I cut some rot out of the bottom of the other leg and then plugged the gaps and used my shoulder plane to re-instate the mouldings;





This is another shot, long after the deed was done.

I must admit that I’m not following “best practice” but trying to do a reasonable job on a close to zero budget, so try not to point out too many failures unless your willing to pay some money into the project or can recommend zero budget remedies.

I’m also assuming that the worm has now “flown” as I can’t see evidence of recent activity, but can’t be sure here. If I’m lucky I can find some treatment and may slap that on.

The next thing was to think about the sill. My idea was to fabricate a hardwood sill and fit it to the bottom of the “uprights-legs-jambs-wotsits”, I found some good, very old pine, which might have done and had some bits of oak which could have been laminated together, but the chappie in charge poo-poohed these ideas. Then we managed to get a bit of seasoned oak, 1 ½ x 9” for free so I was able to shape this to size;

I routed a drip in the bottom;





…and planed a drop of ½ inch over 7 by hand, which took about an hour and a half and filled a bin bag with shavings; I then cut the bottoms of the legs into tenons, you might notice the amount of new wood put into the job here;





…and chopped some mortices into the sill;









…using a spade bit and chisel. Nextly I cut a lump of oak out of a bigger lump of oak using the rip side of my Ryoba saw. As per usual, the cut went off line and was well on the p**s vertically speaking, so I had another hour of planing and another bin-bag full of shavings to create a weather bar. (this was possibly exended due to a combination of thinking time, resting time and fag-break time). I then routed a strip into the sill and glueged the bar in;





This was then planed to a uniform height, arrises were relieved and I stuck the whole lot together with some screws to help;





I had a go at cleaning the hinges up and managed to demolish a Dremel flap-thingummy-jig in short order, but up until then the ironwork was coming up very nicely. The general idea is to keep all the original iron-work and leave the door in as original a state as possible. Henny-way, by this morning I’d done as much as I could with the frame so started on the door, pre-doing;





and after I’d started;





…the paint is relatively recent so comes off generally easily with the hot-air-gun, however it wasn’t put onto well prepared wood, so is deeply stuck in, in places. Ho hum. My current plan is to remove a fair bit of the bottom, as the frame is now shorter than original and put in a single piece bottom rail, tongue and grooved with a formed weather bar as part of this. If anyone has some better suggestions, please make them before 11:00 Saturday 9th.

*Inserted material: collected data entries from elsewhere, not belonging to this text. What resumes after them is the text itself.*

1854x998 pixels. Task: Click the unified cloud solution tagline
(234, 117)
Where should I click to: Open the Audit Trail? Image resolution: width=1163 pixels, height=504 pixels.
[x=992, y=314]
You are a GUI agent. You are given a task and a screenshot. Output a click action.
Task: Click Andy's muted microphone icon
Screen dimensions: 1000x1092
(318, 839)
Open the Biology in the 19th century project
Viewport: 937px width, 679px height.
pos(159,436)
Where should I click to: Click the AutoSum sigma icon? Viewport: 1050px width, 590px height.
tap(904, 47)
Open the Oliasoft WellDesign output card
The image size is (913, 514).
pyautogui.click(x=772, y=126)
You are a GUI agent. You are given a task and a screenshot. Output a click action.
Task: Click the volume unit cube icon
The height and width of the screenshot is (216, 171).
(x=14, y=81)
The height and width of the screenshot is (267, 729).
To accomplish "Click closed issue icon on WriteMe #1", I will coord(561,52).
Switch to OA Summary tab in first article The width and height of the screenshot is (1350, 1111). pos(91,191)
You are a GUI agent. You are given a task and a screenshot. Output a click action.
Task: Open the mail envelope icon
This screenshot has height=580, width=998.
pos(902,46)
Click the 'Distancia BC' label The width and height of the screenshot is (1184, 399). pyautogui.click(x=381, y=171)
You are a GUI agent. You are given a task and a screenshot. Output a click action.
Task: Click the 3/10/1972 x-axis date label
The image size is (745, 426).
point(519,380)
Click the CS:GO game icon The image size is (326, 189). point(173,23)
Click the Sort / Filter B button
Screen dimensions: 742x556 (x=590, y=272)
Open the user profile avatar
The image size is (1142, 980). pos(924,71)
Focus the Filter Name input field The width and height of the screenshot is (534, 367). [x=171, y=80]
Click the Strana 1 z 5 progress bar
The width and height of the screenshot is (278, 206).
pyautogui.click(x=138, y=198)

Suggestions such as “do it properly you moron” may be ignored!


----------



## morfa (9 Nov 2013)

Looks like a good job on the frame to be fair, considering the circumstances.


----------



## blackrodd (9 Nov 2013)

Nothing wrong with that as a budget job goes, well done! 
Can i suggest that you don't forget the damp course, (the cheapest from jewsons is best)! and fix it to half way up the frame each side and all the way across the sill at the bottom, will probably outlast all of us! 
regards Rodders


----------



## RossJarvis (9 Nov 2013)

Thanks for the comments guys.

When it comes to the damp proof course, I'm not sure if there is one in the walls at all. I'm thinking of laying mortar on the threshold (which is the top of a barely level brick course) and putting the dpc sheeting on that, under the door sill and up the frame side as far as poss, but not sure about going above the lowest frame fixing. I'm having to give way to the chappie who's doing most of the work. At the moment we're still waiting for the screed to go in and I'm wondering if we should put the frame in before or after, I'd go with before, so that we could screed up to the sill. This is 45mm thick but we still don't know what flooring is going in so don't really have an idea of a final floor level!! Additionally I think we may have a big issue with wet cement staining the oak sill, plus there's some discussion about wheelchair access which plays havoc with the external ground levels and sill profile!!!!!!!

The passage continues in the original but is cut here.